Come gestiva la paura?
«La vinceva con la preghiera. Metteva tutto nelle mani di Dio».
E l’incontro con il Santo Padre?
«È stato breve ma intenso. Per Sammy è stata un’esperienza mistica. Quando siamo entrati nel suo ufficio, un ambiente molto grande, lui non vedeva altro che il Papa. L’incontro l’ha caricato, Sammy gli ha chiesto se poteva ricevere una benedizione da espandere ad amici e parenti e agli altri pazienti con progeria. Una benedizione da condividere con gli altri».
Parlavate di Dio in casa?
«Tutti i giorni. Siamo credenti, ma Sammy lo viveva veramente in maniera quotidiana e nel suo modo di rapportarsi agli altri. Il Natale? Per lui la Messa solenne del 25 dicembre era imperdibile, ma il Natale lo viveva tutti i giorni, così come viveva tutti i giorni la Pasqua. Pregavamo insieme, ma pregava anche da solo. Ultimamente aveva una sveglia sul cellulare, che gli ricordava la lettura del giorno. Meditava quotidianamente ciò che il Santo Padre diceva».
Sammy è mancato da poco più di due mesi. Oggi come state?
«È più difficile ora del primo periodo. Adesso ci accorgiamo veramente che lui manca. Finché è stato con noi la casa era piena di vita; anche se era nella stanza accanto, c’era energia.
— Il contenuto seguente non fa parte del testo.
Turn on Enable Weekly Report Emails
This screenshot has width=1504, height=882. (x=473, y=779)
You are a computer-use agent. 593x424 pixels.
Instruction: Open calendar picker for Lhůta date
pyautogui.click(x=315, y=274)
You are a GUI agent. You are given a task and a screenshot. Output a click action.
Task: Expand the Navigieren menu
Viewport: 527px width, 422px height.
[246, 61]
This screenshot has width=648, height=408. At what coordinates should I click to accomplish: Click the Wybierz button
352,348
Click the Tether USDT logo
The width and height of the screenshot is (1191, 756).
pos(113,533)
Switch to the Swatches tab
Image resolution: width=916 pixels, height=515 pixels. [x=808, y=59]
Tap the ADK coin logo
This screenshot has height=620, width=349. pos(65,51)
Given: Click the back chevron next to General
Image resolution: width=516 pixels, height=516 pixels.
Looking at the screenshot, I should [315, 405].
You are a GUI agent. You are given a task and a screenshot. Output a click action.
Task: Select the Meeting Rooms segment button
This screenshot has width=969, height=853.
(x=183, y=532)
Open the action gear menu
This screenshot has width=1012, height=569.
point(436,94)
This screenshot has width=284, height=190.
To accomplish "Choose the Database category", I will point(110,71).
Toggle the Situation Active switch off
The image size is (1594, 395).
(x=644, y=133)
Giorno dopo giorno manca».
Cosa vi manca di più?
«Con Sammy abbiamo avuto il privilegio di vivere una vita piena, anche a livello fisico. Aveva 28 anni, ma ricercava gli abbracci e i baci, veniva a sedersi sulle mie gambe (aggiunge mamma Laura, ndr). Ci mancano le coccole. E poi, parlava tanto di tutto. Era molto aperto. Diceva cose serie, cose leggere, parlava di fede, sorrideva tanto, sempre. Scherzava, qui si rideva di continuo. Ci mancano i suoi occhi perché il contatto visivo era essenziale anche durante le serate e le ospitate. Chiedeva tanto a noi, il nostro punto di vista. C’è sempre stata la massima apertura. Abbiamo condiviso progetti e pensieri. Ci definiva una grande squadra».